Talvez a expressão mais polêmica do meu livro. Sim, o hate speech é um mal necessário. É aquele jogador desengonçado sem capacidade nenhuma com a bola que fica no banco de reservas e até dá vergonha alheia, mas que de vez em quando deve entrar em campo para jogar uns 3 minutinhos para dizer que participou e manter o espírito democrático do colégio. O meu livro, sugestivo pelo nome O Direito de ser Rude, ao contrário do que possa parecer, não fomenta que as pessoas devam ser gratuitamente grosseiras. Pelo contrário, advoga a simpatia e a autenticidade. A questão do hate speech ou discurso de ódio como herói da democracia é válida quando se discutem questões políticas, econômicas, sociais etc. Isso porque, é o único mecanismo que de fato mantém a existência da verdadeira liberdade auferível. Posso falar sobre qualquer assunto e não sofrer uma sanção estatal? Hate speech pode ser qualquer coisa. Trata-se de uma expressão elástica na qual qualquer assunto que não seja convencional possa se enquadrar. Na Coreia do Norte, por exemplo, defender princípios de liberdade econômica e individual ocidentais é proibido, é hate speech. O Estado te punirá. Garantir o hate speech, por mais que, em regra, seja de mau gosto, é a forma mais extrema e, consequentemente segura, de garantir a liberdade. Assim, para evitar que o governo da situação oprima o acesso a todas as formas de discurso, especialmente da oposição, necessário, a priori, permitir que todos eles ganhem um palanque no debate, sem prejulgamento moral. Que vença o que agrade a maioria.

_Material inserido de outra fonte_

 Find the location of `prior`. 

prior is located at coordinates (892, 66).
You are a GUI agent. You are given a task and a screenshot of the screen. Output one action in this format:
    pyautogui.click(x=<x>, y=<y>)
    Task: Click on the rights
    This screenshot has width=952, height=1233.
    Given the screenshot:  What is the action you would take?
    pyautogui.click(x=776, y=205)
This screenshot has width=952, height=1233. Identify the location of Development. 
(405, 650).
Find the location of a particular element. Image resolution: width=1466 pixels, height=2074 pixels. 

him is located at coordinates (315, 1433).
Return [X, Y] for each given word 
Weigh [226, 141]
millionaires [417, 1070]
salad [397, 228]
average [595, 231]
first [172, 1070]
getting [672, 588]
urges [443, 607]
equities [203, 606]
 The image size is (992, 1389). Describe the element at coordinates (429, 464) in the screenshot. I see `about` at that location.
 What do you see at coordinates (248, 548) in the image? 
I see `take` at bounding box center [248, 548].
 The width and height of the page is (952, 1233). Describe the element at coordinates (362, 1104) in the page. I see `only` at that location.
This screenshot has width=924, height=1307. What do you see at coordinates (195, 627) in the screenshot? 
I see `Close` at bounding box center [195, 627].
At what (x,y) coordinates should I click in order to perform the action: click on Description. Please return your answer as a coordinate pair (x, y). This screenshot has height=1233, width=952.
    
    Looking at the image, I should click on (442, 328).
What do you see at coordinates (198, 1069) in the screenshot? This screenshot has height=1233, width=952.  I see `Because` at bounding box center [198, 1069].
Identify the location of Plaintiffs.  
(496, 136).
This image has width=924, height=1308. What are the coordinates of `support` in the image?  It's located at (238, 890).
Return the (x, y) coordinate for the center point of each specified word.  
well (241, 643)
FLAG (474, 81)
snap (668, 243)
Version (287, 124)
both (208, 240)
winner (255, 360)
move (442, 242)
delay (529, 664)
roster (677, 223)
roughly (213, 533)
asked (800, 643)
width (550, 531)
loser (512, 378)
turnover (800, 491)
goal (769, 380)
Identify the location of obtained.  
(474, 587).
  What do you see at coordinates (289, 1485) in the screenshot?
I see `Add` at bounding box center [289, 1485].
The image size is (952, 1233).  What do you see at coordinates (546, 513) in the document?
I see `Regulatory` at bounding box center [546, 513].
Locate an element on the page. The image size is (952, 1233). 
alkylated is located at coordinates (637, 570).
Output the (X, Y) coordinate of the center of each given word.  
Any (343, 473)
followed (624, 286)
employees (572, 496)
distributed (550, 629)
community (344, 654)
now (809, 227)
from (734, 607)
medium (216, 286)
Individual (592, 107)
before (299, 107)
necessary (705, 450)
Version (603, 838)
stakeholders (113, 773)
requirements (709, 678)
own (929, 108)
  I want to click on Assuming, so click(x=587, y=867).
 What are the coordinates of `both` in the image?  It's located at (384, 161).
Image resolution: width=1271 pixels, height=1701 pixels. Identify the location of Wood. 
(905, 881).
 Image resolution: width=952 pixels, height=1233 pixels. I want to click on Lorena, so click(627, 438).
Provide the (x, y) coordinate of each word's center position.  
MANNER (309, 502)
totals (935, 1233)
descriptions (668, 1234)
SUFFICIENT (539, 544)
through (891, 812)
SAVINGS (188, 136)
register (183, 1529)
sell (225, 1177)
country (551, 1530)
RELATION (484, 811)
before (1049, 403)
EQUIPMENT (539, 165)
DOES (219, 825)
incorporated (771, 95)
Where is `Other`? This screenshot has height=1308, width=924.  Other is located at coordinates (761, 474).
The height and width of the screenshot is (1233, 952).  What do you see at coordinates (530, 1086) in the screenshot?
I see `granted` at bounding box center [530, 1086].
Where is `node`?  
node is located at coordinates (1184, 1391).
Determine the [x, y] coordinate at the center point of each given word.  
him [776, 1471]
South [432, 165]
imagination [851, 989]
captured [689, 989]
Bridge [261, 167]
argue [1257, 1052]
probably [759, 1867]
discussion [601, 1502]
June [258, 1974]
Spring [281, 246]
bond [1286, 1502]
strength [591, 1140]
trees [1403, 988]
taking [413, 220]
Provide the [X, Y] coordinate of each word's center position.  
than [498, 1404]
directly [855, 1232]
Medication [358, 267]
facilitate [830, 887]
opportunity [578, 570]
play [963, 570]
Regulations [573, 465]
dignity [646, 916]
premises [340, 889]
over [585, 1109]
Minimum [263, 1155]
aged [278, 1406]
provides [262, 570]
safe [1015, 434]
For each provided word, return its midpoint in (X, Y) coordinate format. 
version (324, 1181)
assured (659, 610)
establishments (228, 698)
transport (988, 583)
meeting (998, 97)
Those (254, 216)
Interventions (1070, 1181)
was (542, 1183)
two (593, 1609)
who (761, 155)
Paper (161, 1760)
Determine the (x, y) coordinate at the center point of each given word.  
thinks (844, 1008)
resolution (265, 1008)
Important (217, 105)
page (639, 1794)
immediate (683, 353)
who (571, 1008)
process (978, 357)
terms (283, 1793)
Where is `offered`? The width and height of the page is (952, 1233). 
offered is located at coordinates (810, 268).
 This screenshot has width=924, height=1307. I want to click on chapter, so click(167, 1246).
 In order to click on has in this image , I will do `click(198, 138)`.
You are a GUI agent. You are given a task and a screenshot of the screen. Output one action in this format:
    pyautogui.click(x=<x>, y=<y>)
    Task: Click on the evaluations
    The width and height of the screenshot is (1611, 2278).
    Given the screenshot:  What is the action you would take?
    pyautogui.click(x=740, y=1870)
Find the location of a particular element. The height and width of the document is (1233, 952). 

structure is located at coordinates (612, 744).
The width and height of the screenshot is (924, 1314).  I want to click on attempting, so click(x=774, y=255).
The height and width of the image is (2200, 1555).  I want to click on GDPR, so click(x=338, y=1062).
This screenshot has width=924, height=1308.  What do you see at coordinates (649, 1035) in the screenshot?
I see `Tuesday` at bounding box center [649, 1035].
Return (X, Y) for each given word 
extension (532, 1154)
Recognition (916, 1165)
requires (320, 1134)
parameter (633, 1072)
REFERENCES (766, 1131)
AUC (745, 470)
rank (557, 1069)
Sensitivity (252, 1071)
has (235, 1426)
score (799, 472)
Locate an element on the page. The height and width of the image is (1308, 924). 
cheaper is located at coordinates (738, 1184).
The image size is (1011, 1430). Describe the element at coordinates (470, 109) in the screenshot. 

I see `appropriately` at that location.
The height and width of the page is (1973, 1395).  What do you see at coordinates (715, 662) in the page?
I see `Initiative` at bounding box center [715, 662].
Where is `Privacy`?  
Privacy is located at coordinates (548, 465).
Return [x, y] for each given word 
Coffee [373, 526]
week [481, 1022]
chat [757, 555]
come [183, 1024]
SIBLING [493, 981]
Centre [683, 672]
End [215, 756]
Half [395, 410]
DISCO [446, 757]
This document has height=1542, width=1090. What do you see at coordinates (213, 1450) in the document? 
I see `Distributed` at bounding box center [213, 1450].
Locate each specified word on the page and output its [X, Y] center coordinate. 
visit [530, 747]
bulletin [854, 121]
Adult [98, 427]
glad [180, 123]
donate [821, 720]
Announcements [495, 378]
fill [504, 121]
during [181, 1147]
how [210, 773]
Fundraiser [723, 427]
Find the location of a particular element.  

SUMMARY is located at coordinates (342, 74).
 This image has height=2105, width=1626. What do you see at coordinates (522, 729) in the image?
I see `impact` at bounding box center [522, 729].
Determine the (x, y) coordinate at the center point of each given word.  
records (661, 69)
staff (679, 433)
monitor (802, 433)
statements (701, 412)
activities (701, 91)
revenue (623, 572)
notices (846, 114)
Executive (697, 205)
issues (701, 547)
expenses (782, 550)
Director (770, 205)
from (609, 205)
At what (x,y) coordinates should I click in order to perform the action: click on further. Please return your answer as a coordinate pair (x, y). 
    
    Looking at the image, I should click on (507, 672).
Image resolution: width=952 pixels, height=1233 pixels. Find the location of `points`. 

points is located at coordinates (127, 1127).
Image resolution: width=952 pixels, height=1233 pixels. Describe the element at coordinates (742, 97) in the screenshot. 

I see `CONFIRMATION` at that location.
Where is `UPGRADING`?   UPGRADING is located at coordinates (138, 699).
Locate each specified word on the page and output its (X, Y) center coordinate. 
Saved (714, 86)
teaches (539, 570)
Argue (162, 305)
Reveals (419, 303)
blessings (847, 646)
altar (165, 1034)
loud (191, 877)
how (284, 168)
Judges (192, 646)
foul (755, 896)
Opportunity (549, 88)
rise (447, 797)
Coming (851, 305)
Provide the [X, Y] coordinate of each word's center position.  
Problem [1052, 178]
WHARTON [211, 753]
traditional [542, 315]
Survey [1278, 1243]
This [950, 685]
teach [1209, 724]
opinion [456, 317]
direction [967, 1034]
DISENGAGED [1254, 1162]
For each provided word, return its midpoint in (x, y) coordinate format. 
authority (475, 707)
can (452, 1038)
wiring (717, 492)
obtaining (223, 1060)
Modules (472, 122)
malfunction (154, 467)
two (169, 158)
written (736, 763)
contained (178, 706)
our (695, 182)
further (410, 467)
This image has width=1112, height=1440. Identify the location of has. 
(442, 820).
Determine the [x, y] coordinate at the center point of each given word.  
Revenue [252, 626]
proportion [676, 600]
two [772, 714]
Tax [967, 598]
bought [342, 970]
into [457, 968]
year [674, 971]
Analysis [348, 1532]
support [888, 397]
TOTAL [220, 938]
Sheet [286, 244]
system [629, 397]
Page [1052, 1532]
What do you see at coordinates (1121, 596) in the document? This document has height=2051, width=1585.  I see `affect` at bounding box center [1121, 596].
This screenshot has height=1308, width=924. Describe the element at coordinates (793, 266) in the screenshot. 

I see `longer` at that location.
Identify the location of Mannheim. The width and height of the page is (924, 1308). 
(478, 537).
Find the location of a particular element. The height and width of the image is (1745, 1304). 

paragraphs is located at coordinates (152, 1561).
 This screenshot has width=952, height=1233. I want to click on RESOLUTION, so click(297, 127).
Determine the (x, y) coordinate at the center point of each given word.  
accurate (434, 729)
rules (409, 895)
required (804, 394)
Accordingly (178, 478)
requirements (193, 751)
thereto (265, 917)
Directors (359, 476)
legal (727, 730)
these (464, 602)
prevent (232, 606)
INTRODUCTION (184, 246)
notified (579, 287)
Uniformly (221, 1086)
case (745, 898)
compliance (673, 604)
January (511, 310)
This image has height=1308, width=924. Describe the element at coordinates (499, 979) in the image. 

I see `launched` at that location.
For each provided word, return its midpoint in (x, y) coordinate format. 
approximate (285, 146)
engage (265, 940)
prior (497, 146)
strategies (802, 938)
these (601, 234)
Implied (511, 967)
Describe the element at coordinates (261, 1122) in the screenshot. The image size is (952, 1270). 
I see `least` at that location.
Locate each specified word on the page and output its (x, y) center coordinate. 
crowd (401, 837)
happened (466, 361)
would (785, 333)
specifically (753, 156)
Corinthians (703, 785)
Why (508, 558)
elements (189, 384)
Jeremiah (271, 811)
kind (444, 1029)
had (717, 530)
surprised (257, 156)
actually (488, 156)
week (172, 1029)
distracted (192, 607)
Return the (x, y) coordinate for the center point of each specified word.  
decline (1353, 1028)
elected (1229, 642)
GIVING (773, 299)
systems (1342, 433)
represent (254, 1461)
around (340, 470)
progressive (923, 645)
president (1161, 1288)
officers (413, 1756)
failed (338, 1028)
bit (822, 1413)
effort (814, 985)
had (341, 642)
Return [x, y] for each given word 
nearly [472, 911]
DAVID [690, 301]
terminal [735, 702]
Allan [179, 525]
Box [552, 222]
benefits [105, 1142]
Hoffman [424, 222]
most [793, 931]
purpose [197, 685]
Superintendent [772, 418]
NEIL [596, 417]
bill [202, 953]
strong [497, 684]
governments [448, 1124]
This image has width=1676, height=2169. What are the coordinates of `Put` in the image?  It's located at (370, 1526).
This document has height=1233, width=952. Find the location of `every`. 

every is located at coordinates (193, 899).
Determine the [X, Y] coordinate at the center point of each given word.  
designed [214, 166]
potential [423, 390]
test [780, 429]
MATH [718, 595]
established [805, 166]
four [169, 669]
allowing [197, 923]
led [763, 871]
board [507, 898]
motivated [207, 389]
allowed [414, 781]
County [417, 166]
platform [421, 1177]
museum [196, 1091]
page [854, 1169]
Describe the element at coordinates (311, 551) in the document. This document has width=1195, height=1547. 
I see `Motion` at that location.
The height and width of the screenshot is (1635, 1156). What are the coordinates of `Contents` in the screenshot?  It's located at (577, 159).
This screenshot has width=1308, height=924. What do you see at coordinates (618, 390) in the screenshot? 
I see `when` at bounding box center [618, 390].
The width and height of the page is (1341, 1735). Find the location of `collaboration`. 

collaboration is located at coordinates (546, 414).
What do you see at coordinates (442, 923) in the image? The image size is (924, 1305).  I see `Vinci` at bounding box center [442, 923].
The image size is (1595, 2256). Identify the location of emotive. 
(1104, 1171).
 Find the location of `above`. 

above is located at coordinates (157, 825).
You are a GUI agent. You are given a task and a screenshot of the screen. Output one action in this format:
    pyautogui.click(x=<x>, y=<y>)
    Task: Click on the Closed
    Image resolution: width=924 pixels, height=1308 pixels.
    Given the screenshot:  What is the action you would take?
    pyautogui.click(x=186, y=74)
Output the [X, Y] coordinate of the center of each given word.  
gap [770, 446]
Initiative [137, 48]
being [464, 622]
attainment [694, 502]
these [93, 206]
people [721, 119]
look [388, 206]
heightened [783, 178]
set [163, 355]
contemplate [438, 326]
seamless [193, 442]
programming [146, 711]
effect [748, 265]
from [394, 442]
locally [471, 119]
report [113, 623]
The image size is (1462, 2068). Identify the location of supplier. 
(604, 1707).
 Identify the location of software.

O gabinete do ódio do governo não integra o conceito da liberdade de expressão?

É impossível opinar conclusivamente a respeito desse tema. Raciocinando em abstrato, no entanto, se um grupo de pessoas se reunir habitualmente para difamar, caluniar e injuriar outras pessoas, então a legislação penal brasileira traz uma gama de dispositivos para proteger as respectivas vítimas e punir os ofensores. Já, por outro lado, se propagandistas estivessem se reunindo para criar memes ou divulgar críticas e opiniões que, conquanto ácidas, não se enquadram nos conceitos legais dos crimes elencados no código penal, então, a princípio, não veria crime. Tais atitudes, vistas por si só, estariam protegidas pela liberdade de expressão. Agora, se isso se deu dentro do palácio do planalto, fomentado por dinheiro público, possivelmente tais ações possam vir a ser enquadradas como ato de improbidade administrativa por violação de princípios como o da pessoalidade e até mesmo por desvio de função.

Em 2005, o governo do PT pretendeu criar um Conselho Federal de Jornalismo para, assim, supostamente, controlar o que seria ou não veiculado pela imprensa. Houve uma reação dos meios de comunicação e da sociedade civil para barrar o projeto. Hoje, a regulação das redes sociais, parece unir a população e a mídia. Isso não lhe parece contraditório?

Quem acredita que a democracia e a opinião popular não são contraditórias que se prepare para o abismo de decepções. A mentalidade das massas é raramente alinhada com a razão. Independentemente disso, seja a criação de um conselho de jornalismo ou a regulação das redes sociais, ambas representam a morte da plena liberdade de se expressar pois, se a liberdade não é plena, simplesmente não é liberdade.